Lempel Ziv Markov Algorithm and 7-Zip
By clayb on Feb 06, 2008
I've been working with the LZMA compression algorithm and code for a little while playing around with rewriting it in C and just understanding the algorithm and how it works. Certainly it's attracted some attention with its impressive compression ratios, especially for just random bits of one's disk. However, I've also found a lot of confusion about what is LZMA and what is 7-Zip. As in some ways 7-Zip is LZMA's interface and in some ways and it's completely orthogonal to a discussion about LZMA. So hopefully these questions and answers can clarify some things for folks just starting to look into this cool compression algorithm.
What is LZMA and what's it have to do with 7za?
Lempel-Ziv-Markov-Algorithm (LZMA) is a very nifty compression algorithm recently designed by Igor Pavlov. The algorithm is implemented in a few different software packages, but it's most often discussed for being in the 7-Zip archiver 7za(1).
The 7-Zip archiver, by Pavlov as well, was originally written for Windows but later ported to Unix. The 7-Zip archiver is an archiver (like tar(1) or cpio(1)), which outputs in the 7z Format. The format is open and supports multiple compression algorithms. LZMA compression is the default for the format, however, it also supports bzip2 and deflate (gzip), amongst others. The format supports (AES-256) encryption, but not being designed for a Unix system originally UID/GID pairs aren't stored, similarly directories aren't (or at least don't seem) supported on Unix systems - a significant drawback for an archive format.
Why would I use LZMA?
LZMA is a kick-butt compression algorithm for size's sake. It does a super job of compressing files usually providing a 10% addition to bzip2 compression, but not always. For example, a SPARC binary /usr/bin/gimp-2.4 on my Ultra 45 is 4,997KB and LZMA compressed it to 1,411KB for a savings of 72%, versus bzip2 -9 which resulted in a 1,923KB file size for a savings of 62% only. Again, a SPARC core dump lying around from some application test was 3,588KB which LZMA got to 2,051KB (a 43% savings) and bzip2 -9 got 2,307KB (for a 36% savings). Meanwhile, for a 130KB English LaTeX document in ASCII encoding using LZMA compression compressed it to 11KB (91.5% savings), but bzip2 -9 achieved 10KB (92.3% savings). (Similar results occur for my /usr/sfw/man/man1/gcc.1 where I got for the original,LZMA, and bzip2 -9 514K,104K,99K respectively.) Oh well, can't win them all. Still, on random chunks of my disk using dd(1) LZMA seems to do closer to the binary performance than anything (likely due to the composition of my disk being largely binary files).

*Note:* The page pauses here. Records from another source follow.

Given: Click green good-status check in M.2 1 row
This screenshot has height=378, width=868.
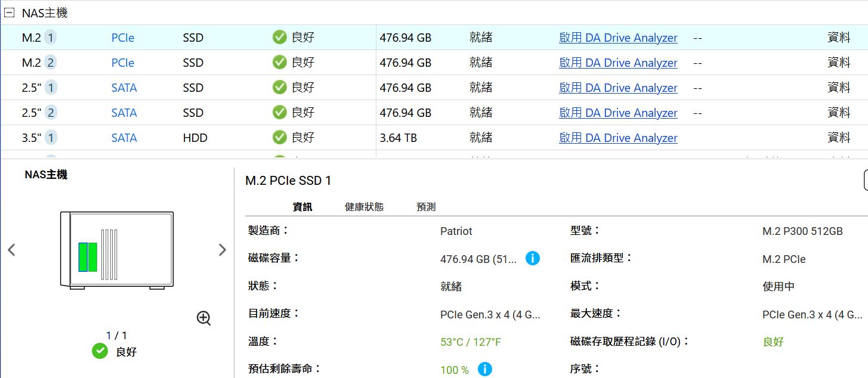Looking at the screenshot, I should [279, 38].
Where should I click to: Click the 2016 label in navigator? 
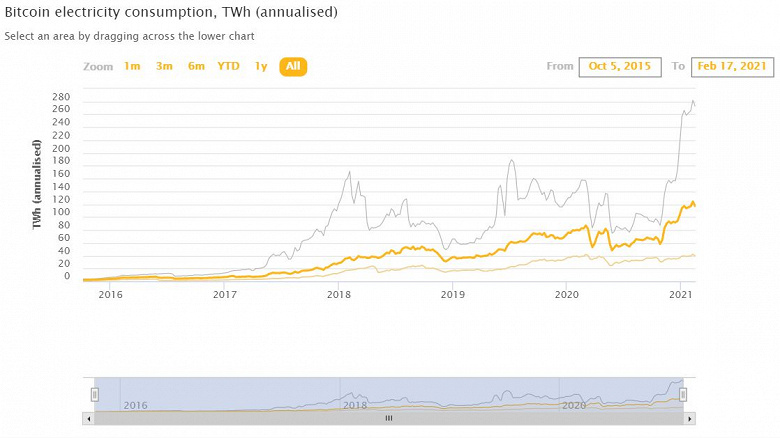tap(135, 405)
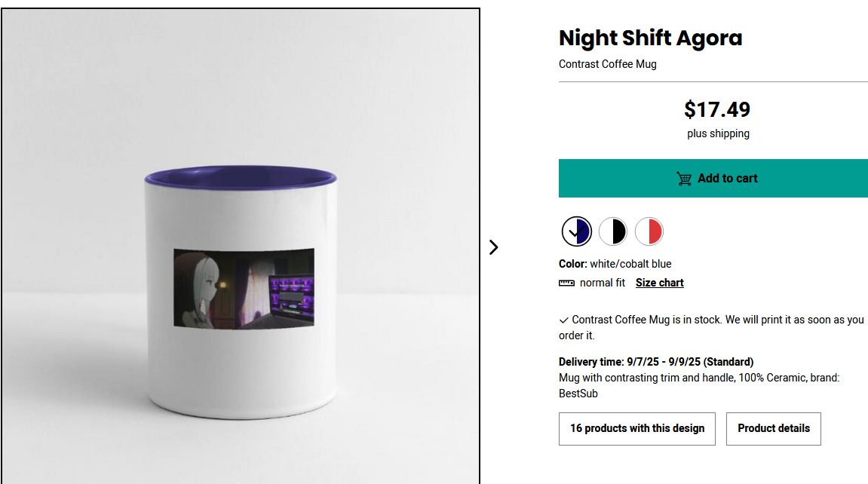Click the ruler icon beside normal fit
Screen dimensions: 868x484
[566, 283]
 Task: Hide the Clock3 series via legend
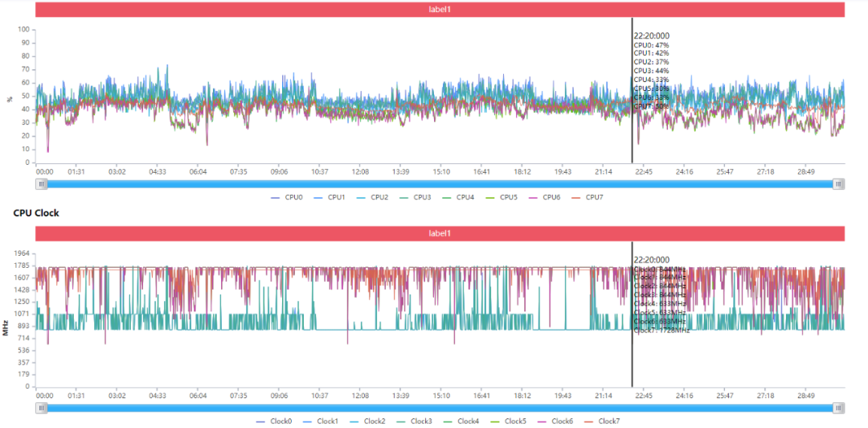(414, 422)
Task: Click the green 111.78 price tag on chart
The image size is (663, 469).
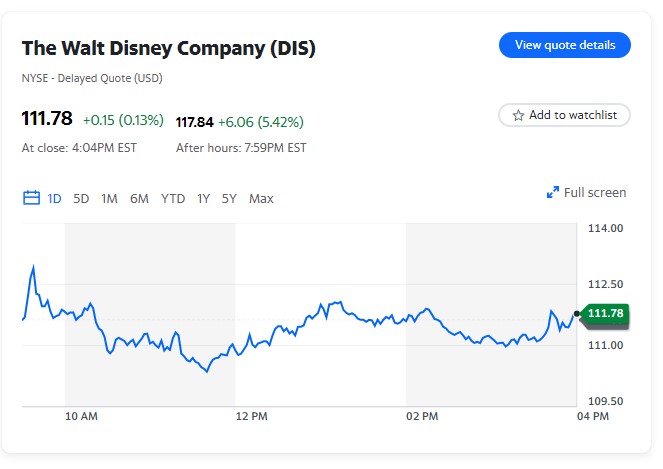Action: point(605,314)
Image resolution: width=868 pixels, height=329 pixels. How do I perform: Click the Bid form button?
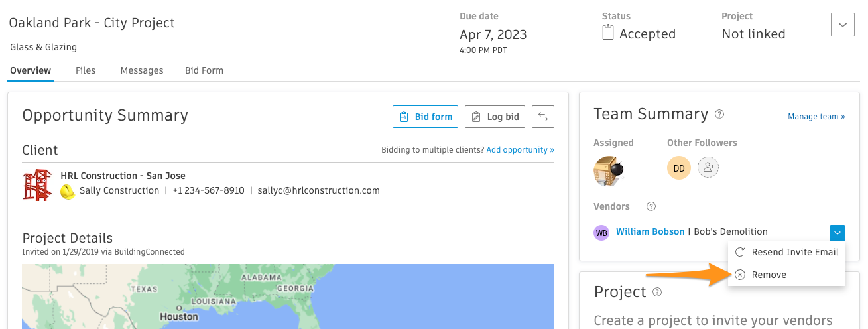pos(425,117)
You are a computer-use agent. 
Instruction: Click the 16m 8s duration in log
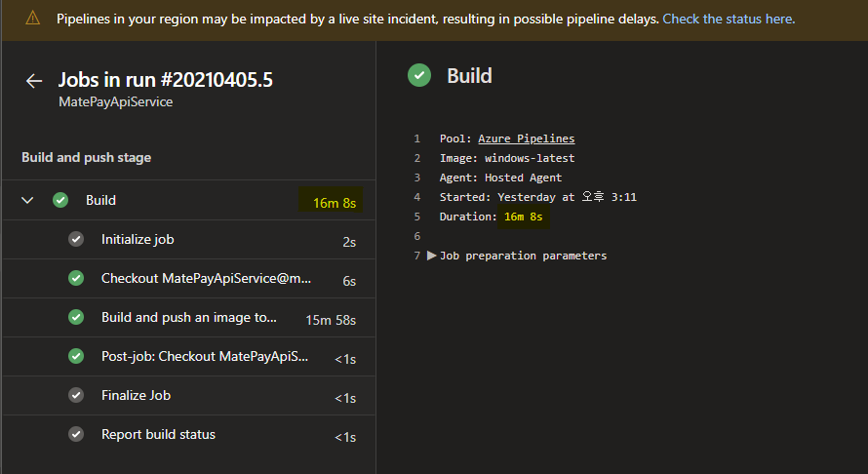523,217
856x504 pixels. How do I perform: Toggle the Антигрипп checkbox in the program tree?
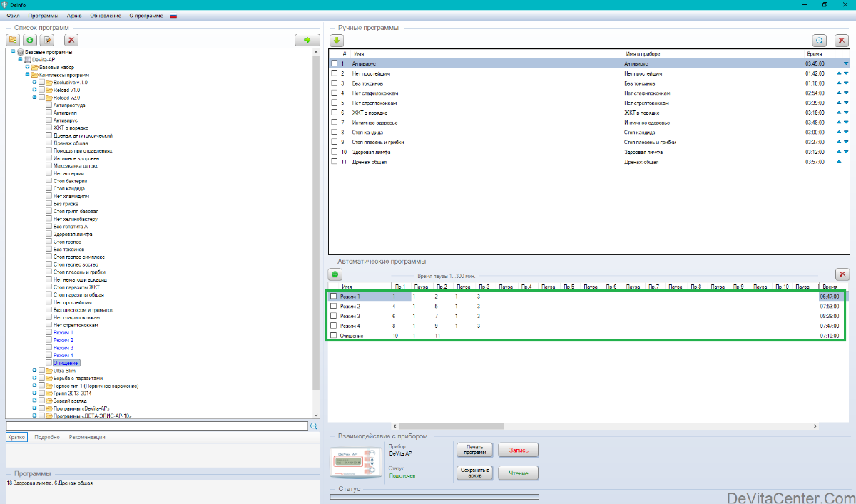click(49, 113)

Well LZMA looks cool, tell me more:
LZMA though new, and very little documented, is an adaptation of LZ77 with the goal of large compression and fast decompression. It uses range encoding (to deflate's (gzip) Huffman coding), and uses a large dictionary as necessary (up to ~1GB) which is searched with various hashing algorithms stored applied to various binary tree algorithms or a hashed array of lists. There is an on-disk format for LZMA. The LZMA on-disk format is different from the 7z Format which is not solely a wrapper for the LZMA on-disk format - one must transcode/convert them. The LZMA format is very straight-forward: first, the properties used by the LZMA encoder, then, the dictionary size, and uncompressed size, followed by the actual compressed data.
The compression algorithm has been primarily written in C++ (but C# and Java ports are available too). A C decompression example is provided by the LZMA SDK, however, no non-OO port of the compression algorithm seems yet available.

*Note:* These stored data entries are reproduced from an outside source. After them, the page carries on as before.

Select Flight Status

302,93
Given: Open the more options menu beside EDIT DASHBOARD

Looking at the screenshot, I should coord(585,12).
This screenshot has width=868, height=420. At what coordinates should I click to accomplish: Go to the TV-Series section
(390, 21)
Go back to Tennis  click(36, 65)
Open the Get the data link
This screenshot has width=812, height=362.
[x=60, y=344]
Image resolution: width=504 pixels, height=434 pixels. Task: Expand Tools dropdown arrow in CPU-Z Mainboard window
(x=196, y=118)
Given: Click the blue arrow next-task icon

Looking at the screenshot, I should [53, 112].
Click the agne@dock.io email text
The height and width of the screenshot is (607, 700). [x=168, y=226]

So why do I care about 7za(1) anyways?
Though some other tools support LZMA and have been written to take advantage of it, few tools allow one to compress a file with LZMA other than 7za(1), which currently is a feature rich "LZMAzip" akin to gzip and bzip2. The easiest way to use 7za(1) for compression is with the standard in/out -si and -so flags to make it part of a tar(1) or cpio(1) pipeline as previous compression utilities have been used for years, just remember your data will be compressed not just in LZMA, but LZMA and the 7z Format too (not an overhead worry - just something to understand). If you'd like to play with 7za(1) now, you can. If you're running Nevada build 79 or newer, p7zip version 4.55 went back into the SFW Consolidation on November 16th making /usr/bin/7za available.